Just thinking back to an Great Old Friend, Preacher (RIP) who loved flying the CL60/200's... I am sure he could have given us some good insight.

[This comment has been downvoted. Show anyway.]

Cansojr
Cansojr 5
You should not swear in your Squawks, keep it clean. Stick to your point without swearing. Thank you and a good day to you sir.
KobeHunte
Kobe Hunte 1
agreed!
KobeHunte
Kobe Hunte 1
seriously? What you are saying makes no sense. Get a grip.
strickerje
strickerje 0
Only thing I can figure is he responded to a comment that got deleted.

sparkie624
sparkie624 1
Not deleted... It was Down voted!
strickerje
strickerje 0
I see nighflyer’s comment was downvoted, but you can still click to view it, and it reads as though it’s responding to another comment that isn’t there at all. At least, that’s the only way it makes sense to me. :)
strickerje
strickerje 0
Oh never mind - the line he’s referring to is in bentwing’s post; I just missed it.
Loynaz31
Im.so.sorry.
cassious
cassious 1
15 right and we wouldn't be having this conversation. I have no idea what this crew were thinking.
mjlewis
N601Vh - https://flightaware.com/live/flight/N601VH/history/20190505/2100Z/KLAS/MMMY
Moviela
I saw the flight plan showed the pilots license "pending." Why are these people flying passengers before their ticket is issued? Reminds me of the Lear that crashed in Mexico with the pilot having a private rating.
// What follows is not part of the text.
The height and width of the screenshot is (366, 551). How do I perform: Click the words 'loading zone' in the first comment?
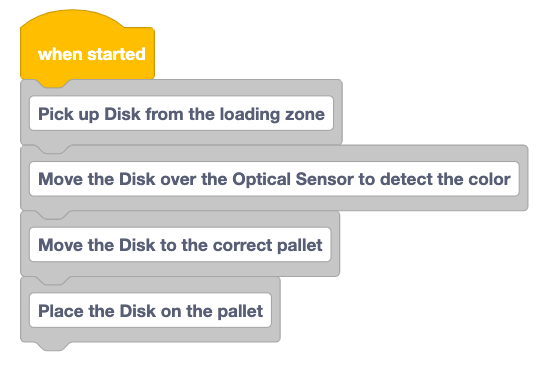(272, 114)
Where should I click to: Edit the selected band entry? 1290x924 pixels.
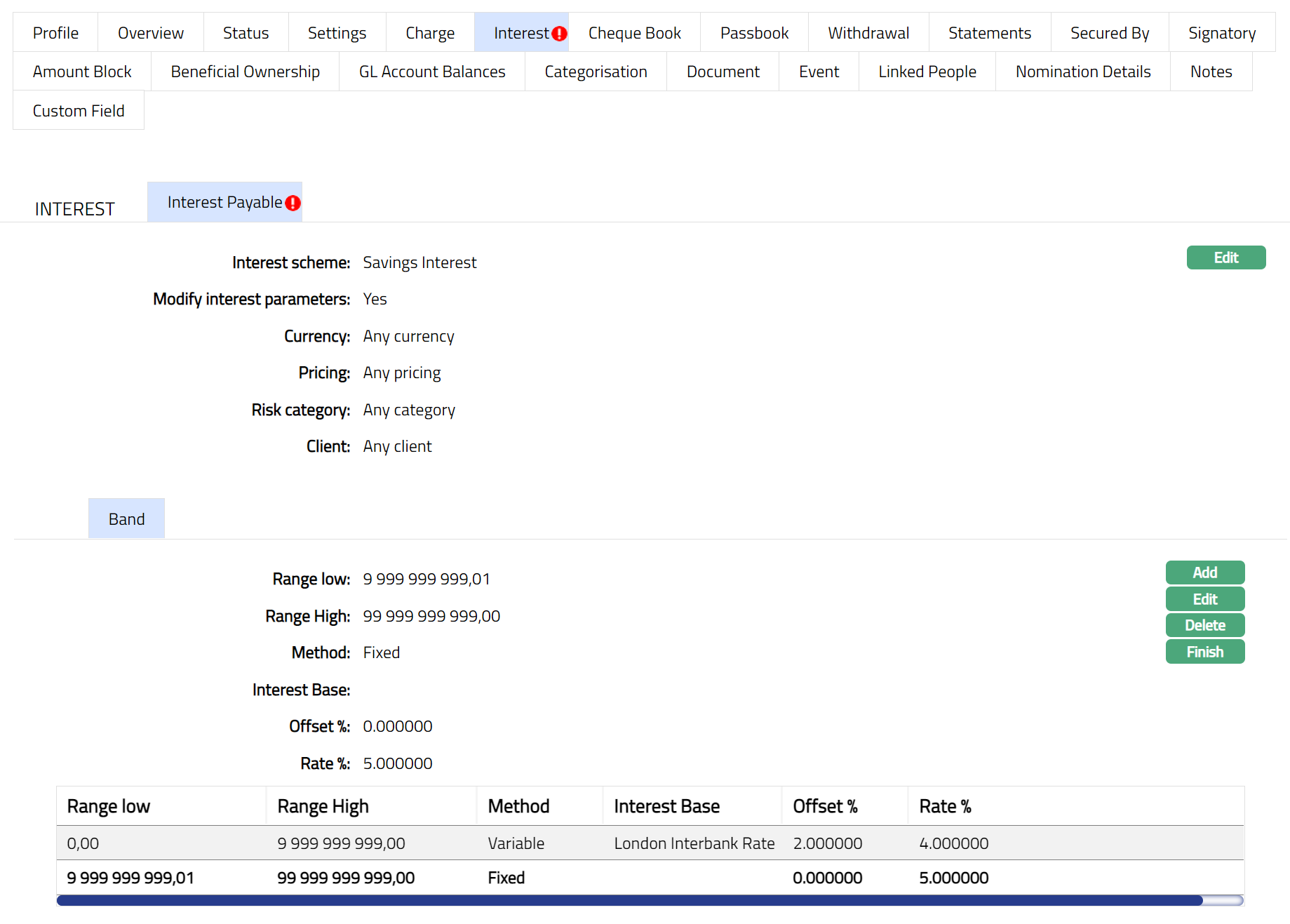click(1204, 599)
Time for law enforcement to be sure only those qualified have access to US runways.
royalbfh
royalbfh 3
umm, that would be the Customs Decal that is pending.....
royalbfh
royalbfh 3
and I see that on the pilots line, it doesn't mean that he does not have a license
cassious
cassious 3
Probably a 61.75 foreign based US pilot certificate which is required to fly N reg aircraft internationally. There is a bit of a lag time from when the temp is issued until the permanent certificate comes with the cert number.